陈翎看他。
沈迎继续道,“草民既已决心赴死,其言也真。”
天子没有出声,沈迎继续,“先太子之死,草民一直耿耿于怀,这些年,草民一直觉得与陛下有关,所以草民一直在追查先太子之死,直至今年三月,陈宪忽然寻到草民,说先太子之死有蛛丝马迹可循,矛头直指陛下,也说,先太子有遗孤尚存,辗转流落到了西戎,若是能接回先太子遗孤,就能匡扶社稷,恢复正统……”
遗孤?陈翎先是意外,然后又觉好气好笑,竟然陈宪一说有遗孤,矛头直指她,对方便信了。
陈翎也心知肚明,“沈迎,陈宪不会寻你,他只会寻雷耿生;雷根生是你老师,他已经死了,你想从中摘掉雷耿生,所以,你从一开始就没同朕说实话,还想让朕听下去吗?”
她声音不大,却不怒自威。
沈迎知晓瞒不过,遂道,“是,陈宪是寻的老师。
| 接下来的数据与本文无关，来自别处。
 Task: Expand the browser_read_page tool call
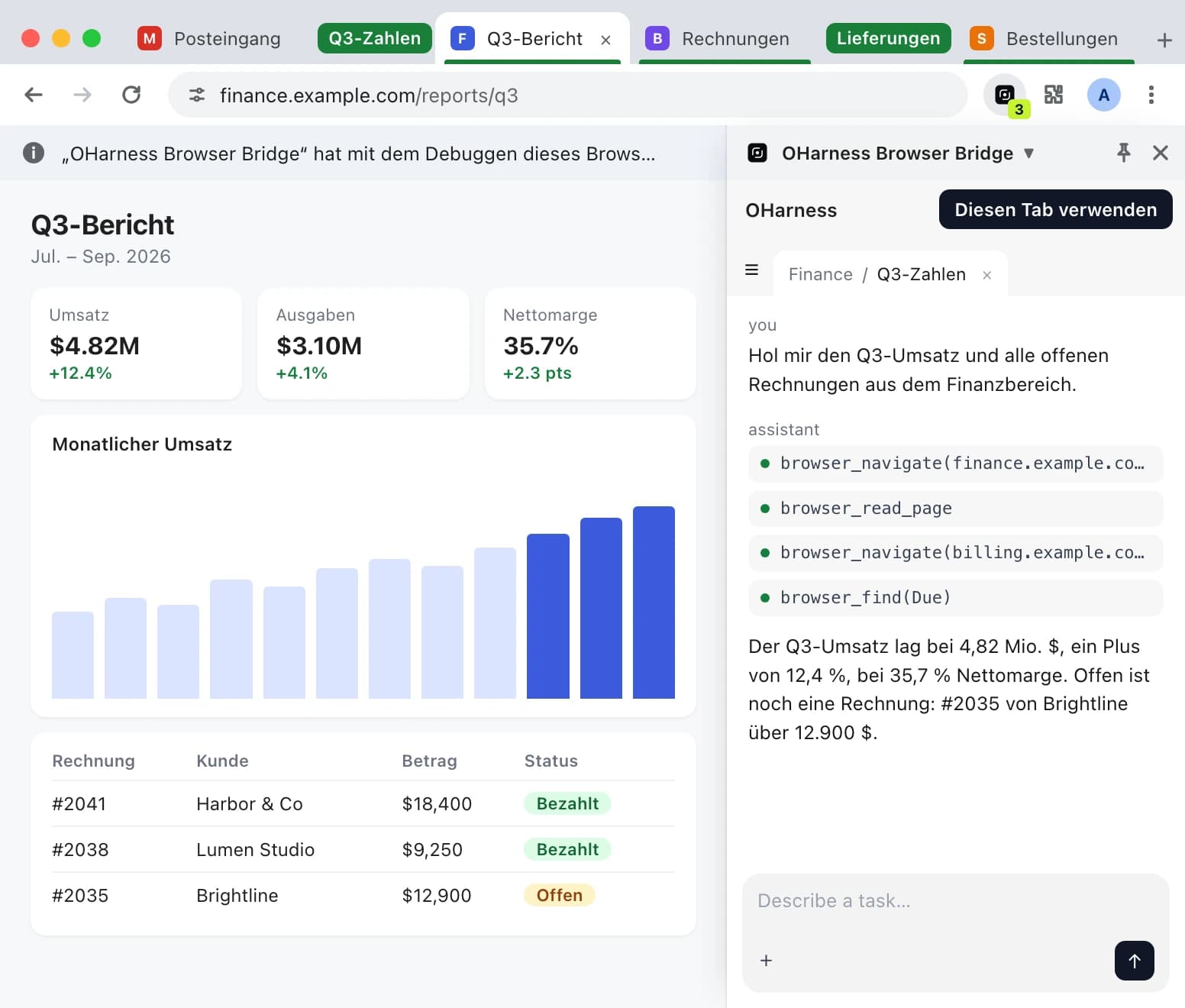(955, 509)
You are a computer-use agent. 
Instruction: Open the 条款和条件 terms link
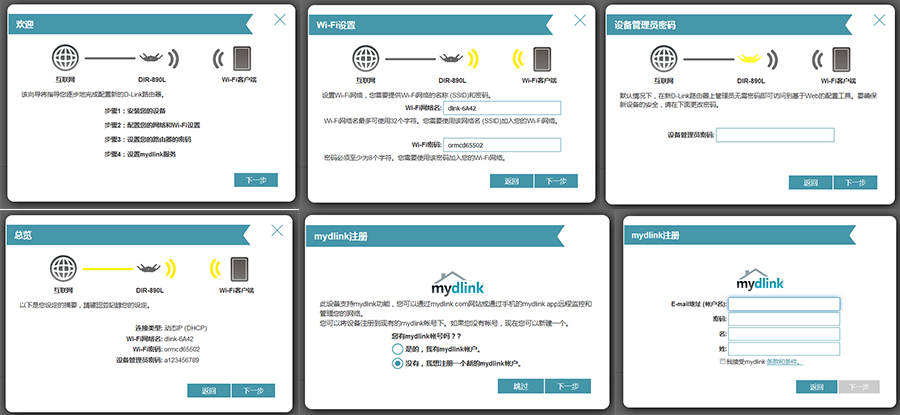(x=782, y=360)

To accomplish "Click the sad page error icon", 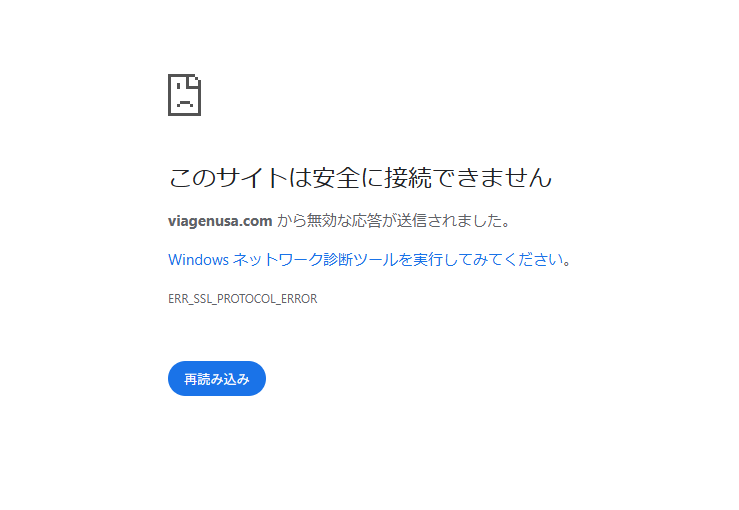I will (184, 95).
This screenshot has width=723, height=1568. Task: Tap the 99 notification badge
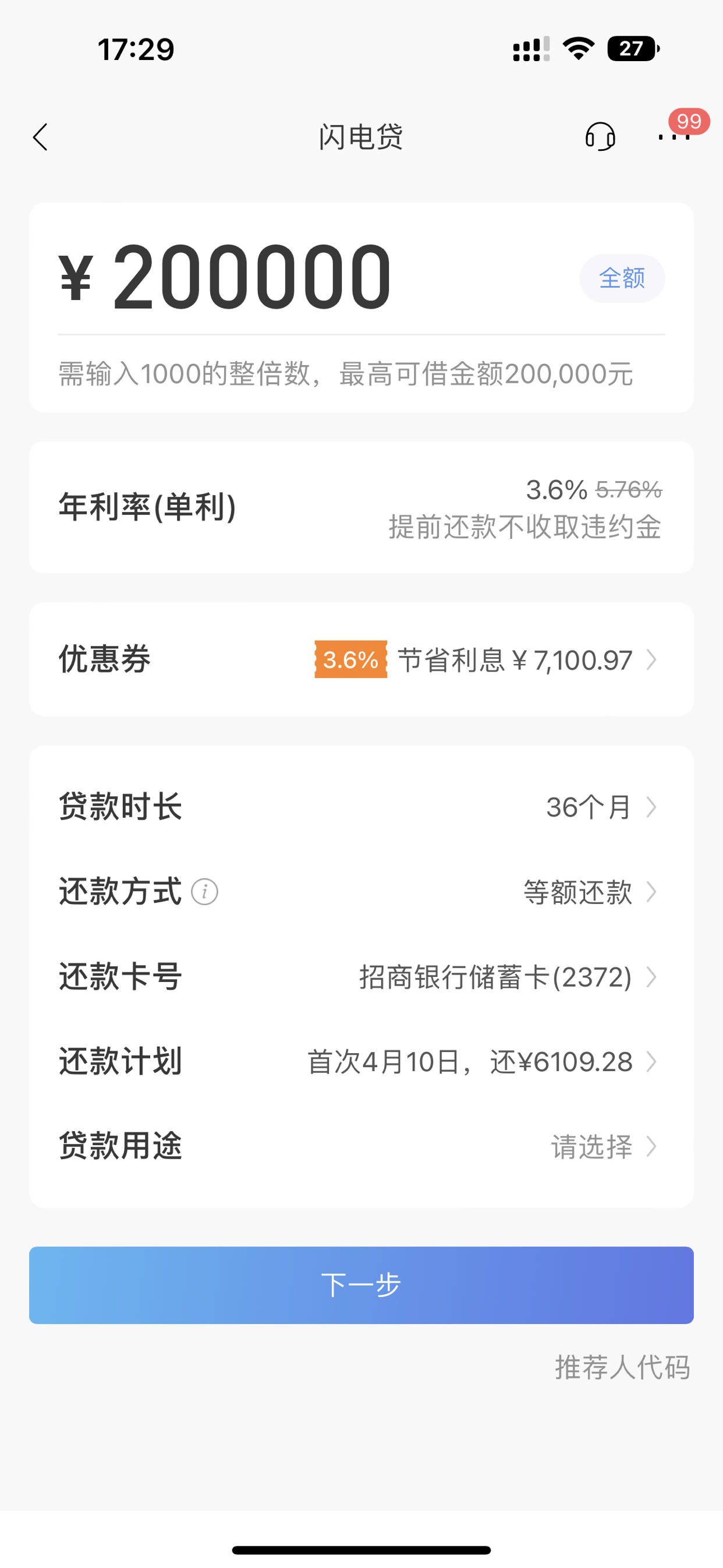tap(689, 121)
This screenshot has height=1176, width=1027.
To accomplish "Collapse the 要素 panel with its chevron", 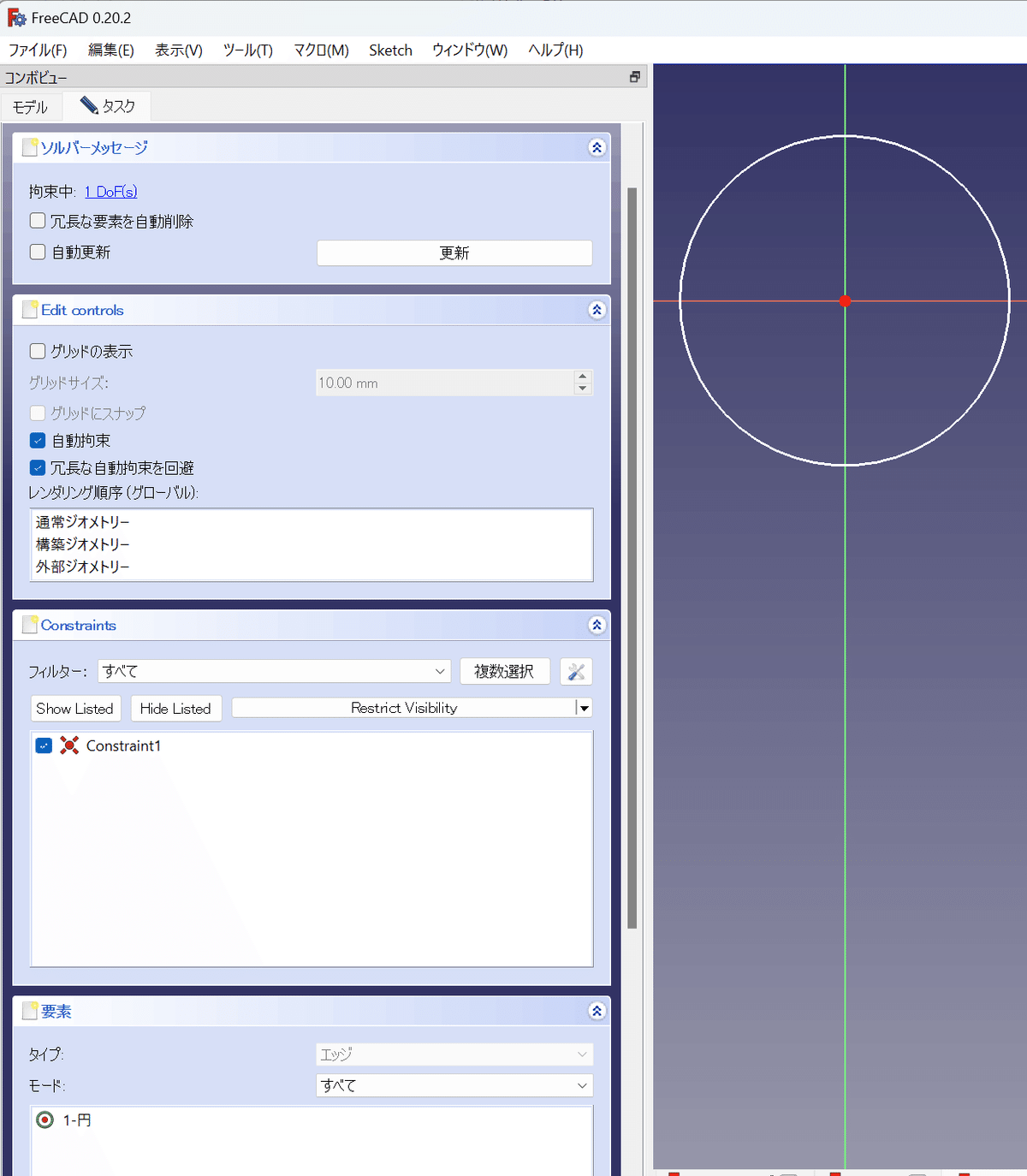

”
陈翎问道,“雷太傅是早前的太子太傅,他怎么会信陈宪一面之词。”
沈迎这才抬头,“因为,陈远拿了先太子的遗物。”
陈翎轻嗤,“你是他最信赖的学生,而且这些年来吗,因为他一直想着追查先太子过世真相,也从朝中离开,不少学生都有意避开他,只有你最念旧,你每年都会去探望他,所以他想带上你一道匡扶皇室。”
天子猜得不错,沈迎应道,“是,老师对此深信不疑,我也提醒过老师,如果信物在陈宪手上,那陈宪是凶手的可能性更大。但老师这些年一直都将矛头指向陛下,也一直怀疑陛下,人总是愿意相信自己相信的,所以老师说,即便只是一线希望,他也要见见先太子的遗孤,所以,老师同陈宪约在曲城……”
曲城出现了!
陈翎看他。
沈迎继续道,“但陈宪说,先太子的遗孤辗转送去了西戎,被西戎人收养,西戎人要确认遗孤是安全的才会带去曲城。但立城驻军不容易糊弄,稳妥起见,陈宪让老师想办法,因为他知道老师的侄子是经商的,在这条线路上有贸易往来,而且同立城边关驻军熟络,可以神不知鬼不觉,既不被人发现,又安全得将人从西戎带到燕韩。从三月起,通过老师的缘故,陆续带了不少西戎人入燕韩。”
陈翎拢眉,“哈尔米亚的人?”
沈迎点头,“是。”
难怪那么多人入境,所以,西戎人是雷耿生的人带进来的……
“那谭进呢?同谭进有什么关系?”陈翎问。
沈迎继续道,“陈宪不仅游说了老师,让老师分批带了这些西戎人入内,保护‘遗孤’,还游说了老师,说陛下手中有整个燕韩的驻军,若是我们手中没有驻军,便等于先太子等于没有羽翼,所以,要拉拢谭进。”